**Task requirements**
Lines with the word "Knives" are the answer; copy each of them from the data below.
◇ ◇ ◇
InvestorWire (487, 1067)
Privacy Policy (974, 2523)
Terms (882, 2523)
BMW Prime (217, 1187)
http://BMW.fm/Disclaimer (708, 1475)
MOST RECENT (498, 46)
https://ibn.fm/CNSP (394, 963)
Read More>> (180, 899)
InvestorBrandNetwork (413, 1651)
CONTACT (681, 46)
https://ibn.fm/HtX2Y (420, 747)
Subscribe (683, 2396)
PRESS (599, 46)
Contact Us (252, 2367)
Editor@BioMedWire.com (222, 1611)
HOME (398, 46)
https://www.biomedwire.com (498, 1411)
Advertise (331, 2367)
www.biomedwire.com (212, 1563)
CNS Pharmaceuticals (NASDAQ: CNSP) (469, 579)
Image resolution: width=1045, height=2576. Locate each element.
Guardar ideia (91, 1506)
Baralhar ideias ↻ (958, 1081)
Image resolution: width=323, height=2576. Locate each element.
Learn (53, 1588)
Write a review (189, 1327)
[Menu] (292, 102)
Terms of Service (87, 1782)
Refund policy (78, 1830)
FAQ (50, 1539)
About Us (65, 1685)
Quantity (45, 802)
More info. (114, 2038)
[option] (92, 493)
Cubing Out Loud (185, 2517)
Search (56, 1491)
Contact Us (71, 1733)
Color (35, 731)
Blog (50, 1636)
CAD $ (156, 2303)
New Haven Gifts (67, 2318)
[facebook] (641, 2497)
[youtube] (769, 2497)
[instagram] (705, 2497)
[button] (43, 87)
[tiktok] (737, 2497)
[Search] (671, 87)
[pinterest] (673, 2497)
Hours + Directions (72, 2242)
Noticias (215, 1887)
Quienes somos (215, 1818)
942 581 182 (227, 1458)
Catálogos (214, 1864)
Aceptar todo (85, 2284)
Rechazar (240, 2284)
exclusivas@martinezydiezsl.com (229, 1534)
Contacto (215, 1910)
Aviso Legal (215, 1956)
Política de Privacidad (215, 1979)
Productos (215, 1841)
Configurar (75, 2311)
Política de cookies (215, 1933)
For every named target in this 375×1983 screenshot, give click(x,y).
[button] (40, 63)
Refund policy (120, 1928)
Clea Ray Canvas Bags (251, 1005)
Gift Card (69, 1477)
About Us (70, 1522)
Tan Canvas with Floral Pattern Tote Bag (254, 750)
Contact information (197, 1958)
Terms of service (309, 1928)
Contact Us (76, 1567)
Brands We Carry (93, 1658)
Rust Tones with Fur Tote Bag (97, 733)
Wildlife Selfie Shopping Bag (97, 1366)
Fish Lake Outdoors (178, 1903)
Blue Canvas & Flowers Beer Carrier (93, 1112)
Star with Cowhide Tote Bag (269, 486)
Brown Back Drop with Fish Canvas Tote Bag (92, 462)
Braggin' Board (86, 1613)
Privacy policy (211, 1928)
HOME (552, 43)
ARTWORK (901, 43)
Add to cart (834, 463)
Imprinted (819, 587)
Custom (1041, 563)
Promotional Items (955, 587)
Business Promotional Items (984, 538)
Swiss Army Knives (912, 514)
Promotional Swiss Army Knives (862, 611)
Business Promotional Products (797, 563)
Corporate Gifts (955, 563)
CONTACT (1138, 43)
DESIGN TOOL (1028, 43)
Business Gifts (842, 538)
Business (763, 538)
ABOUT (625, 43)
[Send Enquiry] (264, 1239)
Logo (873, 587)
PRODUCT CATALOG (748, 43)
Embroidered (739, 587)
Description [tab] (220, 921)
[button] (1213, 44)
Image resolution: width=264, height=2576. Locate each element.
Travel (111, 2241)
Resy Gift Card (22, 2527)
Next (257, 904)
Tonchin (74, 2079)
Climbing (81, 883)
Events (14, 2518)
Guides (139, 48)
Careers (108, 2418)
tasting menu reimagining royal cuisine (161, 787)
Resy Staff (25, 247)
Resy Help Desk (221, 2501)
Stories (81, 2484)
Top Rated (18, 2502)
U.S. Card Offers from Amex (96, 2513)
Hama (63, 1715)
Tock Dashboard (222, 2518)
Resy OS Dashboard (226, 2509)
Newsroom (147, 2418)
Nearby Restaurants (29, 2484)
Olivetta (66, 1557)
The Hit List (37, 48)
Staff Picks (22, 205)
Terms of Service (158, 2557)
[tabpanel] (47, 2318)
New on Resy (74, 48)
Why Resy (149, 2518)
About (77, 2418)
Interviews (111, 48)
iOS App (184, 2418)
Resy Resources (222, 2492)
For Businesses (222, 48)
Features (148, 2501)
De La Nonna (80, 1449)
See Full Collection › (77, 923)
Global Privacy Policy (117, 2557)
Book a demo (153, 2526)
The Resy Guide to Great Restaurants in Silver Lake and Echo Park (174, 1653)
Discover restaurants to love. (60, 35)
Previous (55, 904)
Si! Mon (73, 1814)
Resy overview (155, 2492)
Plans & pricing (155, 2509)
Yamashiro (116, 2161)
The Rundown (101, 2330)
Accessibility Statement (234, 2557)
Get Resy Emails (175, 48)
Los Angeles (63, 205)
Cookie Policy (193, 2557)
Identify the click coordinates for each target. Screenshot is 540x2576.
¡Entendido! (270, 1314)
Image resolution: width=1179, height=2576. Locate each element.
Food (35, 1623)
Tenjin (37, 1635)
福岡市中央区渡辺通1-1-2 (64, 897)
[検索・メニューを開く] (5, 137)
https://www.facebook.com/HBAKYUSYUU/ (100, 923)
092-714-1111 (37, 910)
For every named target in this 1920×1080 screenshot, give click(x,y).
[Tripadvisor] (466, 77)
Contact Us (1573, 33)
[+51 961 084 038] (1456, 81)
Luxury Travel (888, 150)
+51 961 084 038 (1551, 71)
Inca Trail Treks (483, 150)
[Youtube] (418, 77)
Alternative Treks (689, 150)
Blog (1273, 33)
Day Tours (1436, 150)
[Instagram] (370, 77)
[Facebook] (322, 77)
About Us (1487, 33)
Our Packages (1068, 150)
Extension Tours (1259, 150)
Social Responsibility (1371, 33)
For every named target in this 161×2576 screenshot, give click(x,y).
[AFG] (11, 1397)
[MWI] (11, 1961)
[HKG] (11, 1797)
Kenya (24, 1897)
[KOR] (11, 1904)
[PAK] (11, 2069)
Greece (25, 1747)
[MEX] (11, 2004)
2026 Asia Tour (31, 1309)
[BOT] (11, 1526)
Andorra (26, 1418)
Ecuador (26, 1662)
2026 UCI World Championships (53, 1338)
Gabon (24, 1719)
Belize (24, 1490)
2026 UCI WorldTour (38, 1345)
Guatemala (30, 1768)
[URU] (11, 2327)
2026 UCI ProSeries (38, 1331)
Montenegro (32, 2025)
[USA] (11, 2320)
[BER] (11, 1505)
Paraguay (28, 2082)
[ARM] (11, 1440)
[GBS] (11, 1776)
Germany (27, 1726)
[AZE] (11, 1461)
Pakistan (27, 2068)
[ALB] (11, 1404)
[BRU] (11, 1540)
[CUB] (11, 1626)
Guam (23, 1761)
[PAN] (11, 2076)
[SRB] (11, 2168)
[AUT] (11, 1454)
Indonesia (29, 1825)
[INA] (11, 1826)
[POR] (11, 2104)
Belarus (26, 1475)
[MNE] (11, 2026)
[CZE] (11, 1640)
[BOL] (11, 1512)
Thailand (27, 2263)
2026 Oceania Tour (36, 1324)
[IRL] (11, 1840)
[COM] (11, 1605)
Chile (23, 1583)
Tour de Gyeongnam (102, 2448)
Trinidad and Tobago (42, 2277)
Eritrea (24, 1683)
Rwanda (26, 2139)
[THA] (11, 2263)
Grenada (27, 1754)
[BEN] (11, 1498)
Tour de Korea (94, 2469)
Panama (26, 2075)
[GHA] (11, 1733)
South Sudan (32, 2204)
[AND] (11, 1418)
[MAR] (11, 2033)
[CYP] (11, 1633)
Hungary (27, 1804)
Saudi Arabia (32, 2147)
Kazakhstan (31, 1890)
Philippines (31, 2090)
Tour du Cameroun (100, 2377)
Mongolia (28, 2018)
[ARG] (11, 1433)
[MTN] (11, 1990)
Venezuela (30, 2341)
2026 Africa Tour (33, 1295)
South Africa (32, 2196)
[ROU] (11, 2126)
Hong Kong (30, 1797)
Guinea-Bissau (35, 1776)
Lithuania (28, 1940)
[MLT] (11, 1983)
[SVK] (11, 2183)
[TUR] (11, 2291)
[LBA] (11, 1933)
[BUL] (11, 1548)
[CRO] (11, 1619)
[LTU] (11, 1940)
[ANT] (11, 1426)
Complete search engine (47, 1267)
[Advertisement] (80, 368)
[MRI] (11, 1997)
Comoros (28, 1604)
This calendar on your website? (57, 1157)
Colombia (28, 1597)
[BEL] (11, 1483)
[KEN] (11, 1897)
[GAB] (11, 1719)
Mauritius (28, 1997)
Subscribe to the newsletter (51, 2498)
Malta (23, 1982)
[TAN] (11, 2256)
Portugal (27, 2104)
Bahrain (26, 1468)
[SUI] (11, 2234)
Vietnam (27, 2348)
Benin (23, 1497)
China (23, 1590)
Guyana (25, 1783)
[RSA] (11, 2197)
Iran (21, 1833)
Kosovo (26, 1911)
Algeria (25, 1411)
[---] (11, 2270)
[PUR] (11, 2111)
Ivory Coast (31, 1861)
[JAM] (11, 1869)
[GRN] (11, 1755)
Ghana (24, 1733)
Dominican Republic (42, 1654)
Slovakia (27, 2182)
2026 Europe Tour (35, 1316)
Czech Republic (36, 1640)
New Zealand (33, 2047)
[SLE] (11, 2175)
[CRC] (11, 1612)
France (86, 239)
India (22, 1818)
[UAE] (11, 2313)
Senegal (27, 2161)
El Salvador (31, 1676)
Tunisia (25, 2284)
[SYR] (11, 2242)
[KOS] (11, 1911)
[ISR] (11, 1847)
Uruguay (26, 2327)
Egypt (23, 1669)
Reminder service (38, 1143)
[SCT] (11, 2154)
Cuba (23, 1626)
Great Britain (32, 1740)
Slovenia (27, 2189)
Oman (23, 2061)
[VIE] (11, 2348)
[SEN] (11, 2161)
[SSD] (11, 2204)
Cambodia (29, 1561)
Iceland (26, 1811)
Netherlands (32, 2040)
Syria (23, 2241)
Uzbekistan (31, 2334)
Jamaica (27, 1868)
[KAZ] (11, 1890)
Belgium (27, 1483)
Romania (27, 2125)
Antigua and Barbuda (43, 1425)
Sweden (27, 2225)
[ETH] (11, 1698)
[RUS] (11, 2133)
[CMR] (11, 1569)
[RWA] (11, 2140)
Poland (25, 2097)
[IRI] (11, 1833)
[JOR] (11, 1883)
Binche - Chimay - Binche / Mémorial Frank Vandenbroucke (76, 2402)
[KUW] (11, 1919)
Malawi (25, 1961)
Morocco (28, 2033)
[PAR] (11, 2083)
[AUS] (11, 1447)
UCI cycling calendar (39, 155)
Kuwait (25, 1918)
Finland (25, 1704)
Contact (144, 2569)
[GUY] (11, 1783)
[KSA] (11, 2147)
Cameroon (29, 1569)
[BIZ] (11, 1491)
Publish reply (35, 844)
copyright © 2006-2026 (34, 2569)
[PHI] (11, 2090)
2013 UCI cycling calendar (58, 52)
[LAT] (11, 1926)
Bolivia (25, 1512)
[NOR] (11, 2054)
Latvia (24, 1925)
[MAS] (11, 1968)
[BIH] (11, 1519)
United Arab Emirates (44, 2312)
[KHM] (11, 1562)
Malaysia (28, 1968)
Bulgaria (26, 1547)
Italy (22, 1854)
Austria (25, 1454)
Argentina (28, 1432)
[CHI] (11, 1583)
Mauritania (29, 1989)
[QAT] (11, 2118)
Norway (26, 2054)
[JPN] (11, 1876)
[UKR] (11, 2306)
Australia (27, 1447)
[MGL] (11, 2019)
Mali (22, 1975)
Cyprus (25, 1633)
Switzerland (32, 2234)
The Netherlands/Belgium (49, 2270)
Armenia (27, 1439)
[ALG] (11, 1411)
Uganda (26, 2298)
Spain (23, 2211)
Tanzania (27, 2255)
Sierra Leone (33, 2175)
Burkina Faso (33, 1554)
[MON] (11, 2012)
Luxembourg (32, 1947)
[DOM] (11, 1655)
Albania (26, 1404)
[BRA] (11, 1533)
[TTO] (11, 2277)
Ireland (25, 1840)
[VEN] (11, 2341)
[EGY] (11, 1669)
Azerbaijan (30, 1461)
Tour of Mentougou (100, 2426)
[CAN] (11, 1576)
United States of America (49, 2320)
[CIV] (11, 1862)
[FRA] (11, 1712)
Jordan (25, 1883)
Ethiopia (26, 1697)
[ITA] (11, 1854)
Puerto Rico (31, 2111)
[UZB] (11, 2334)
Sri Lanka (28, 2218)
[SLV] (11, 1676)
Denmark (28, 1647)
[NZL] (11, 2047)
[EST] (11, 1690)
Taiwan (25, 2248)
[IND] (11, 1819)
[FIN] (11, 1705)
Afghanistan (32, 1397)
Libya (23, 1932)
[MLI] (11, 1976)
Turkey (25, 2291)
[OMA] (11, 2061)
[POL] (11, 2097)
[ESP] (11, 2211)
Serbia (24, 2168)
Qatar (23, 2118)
◇ ◇ ◇
**Response area**
Swiss Army Knives (912, 514)
Promotional Swiss Army Knives (862, 611)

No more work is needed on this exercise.